Wide Material Selection
We can machine a wide range of materials using precision CNC technology, including metals (aluminum, titanium, alloy steel, Inconel), plastics, and composite materials.
ISO 9001 Certified
We strictly adhere to the ISO 9001 quality assurance standard. We also comply with IATF 16949 for automotive components.
Conclusion
Subtractive manufacturing stands as a pillar of industrial innovation. CNC machine tools are becoming increasingly intelligent and efficient. Artificial intelligence will soon be able to automatically optimize tool paths. This capability will enable round-the-clock production and further boost manufacturing speed. While additive manufacturing is an emerging technology, CNC machining remains indispensable for the production of high-strength metal components.
FAQ
Which process can achieve the tightest tolerances?

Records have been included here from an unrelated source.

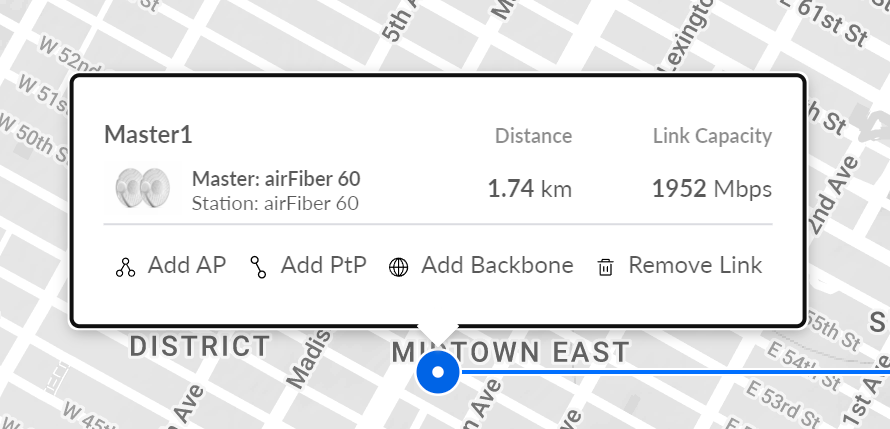
Task: Click the Remove Link text label
Action: pos(695,265)
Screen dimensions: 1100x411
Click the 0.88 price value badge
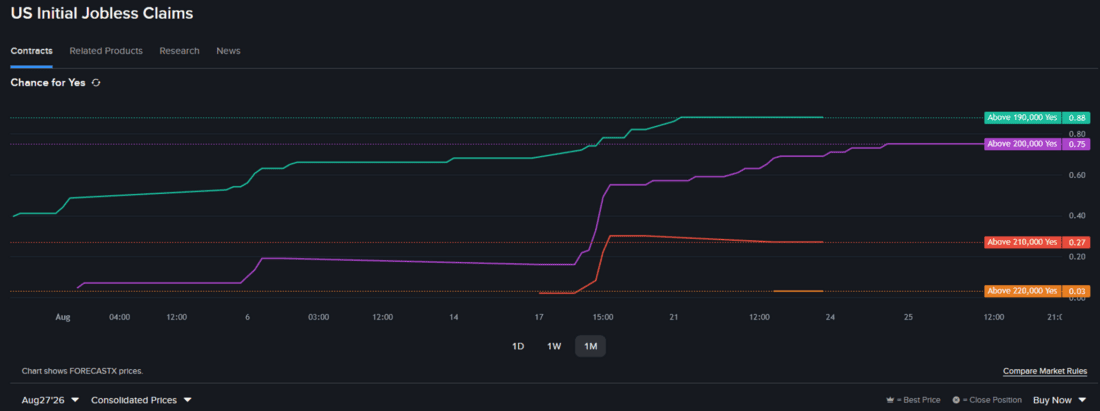(1076, 118)
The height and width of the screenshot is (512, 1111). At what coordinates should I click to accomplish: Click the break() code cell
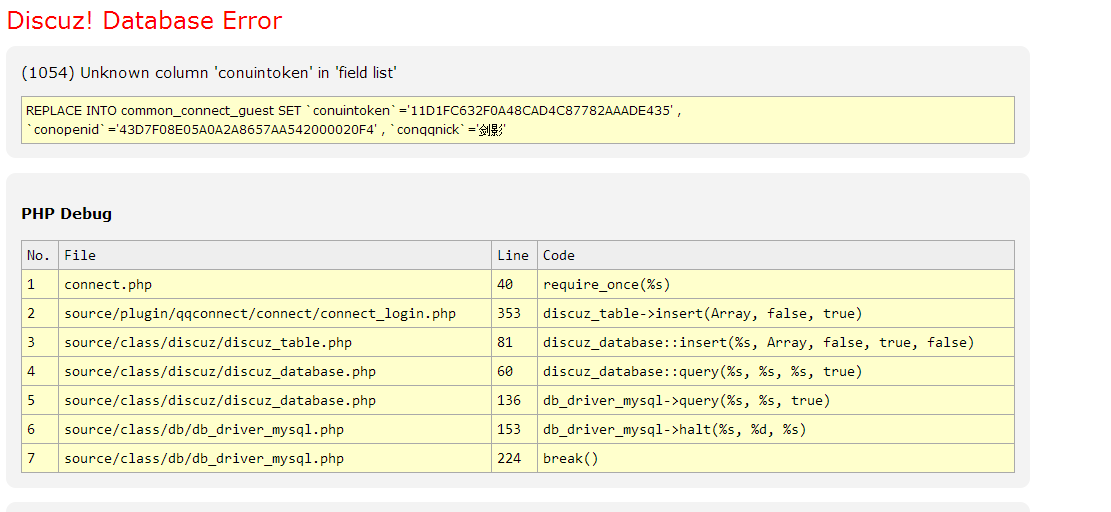(570, 458)
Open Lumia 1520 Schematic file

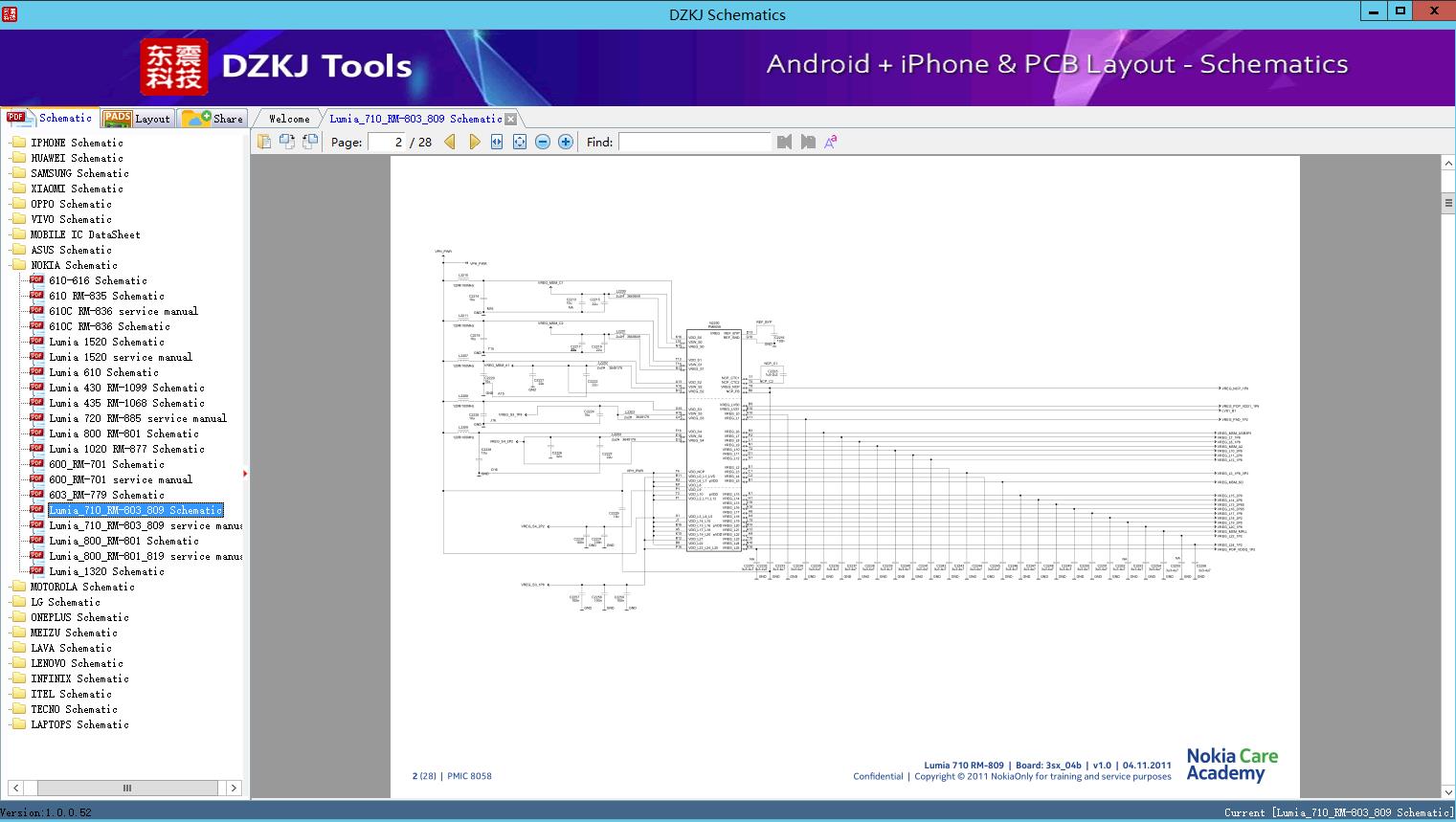tap(106, 342)
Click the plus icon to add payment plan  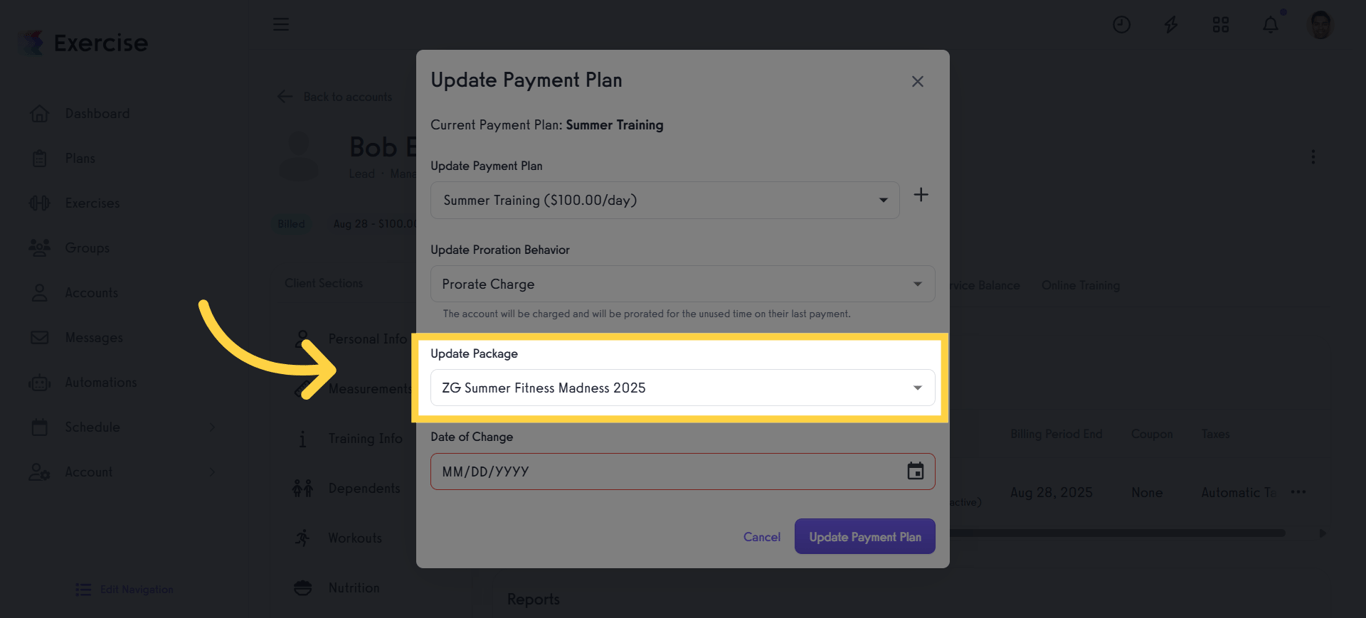(921, 196)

Lapping can achieve ultra-tight tolerances down to ±0.002mm.
Can subtractive manufacturing processes machine composite materials?
Yes, thanks to advanced capabilities, CNC machines can process composite materials with ease.
Why choose CNC machining over 3D printing for metal parts?
Because CNC machining delivers higher mechanical strength and superior surface finish compared with 3D printing.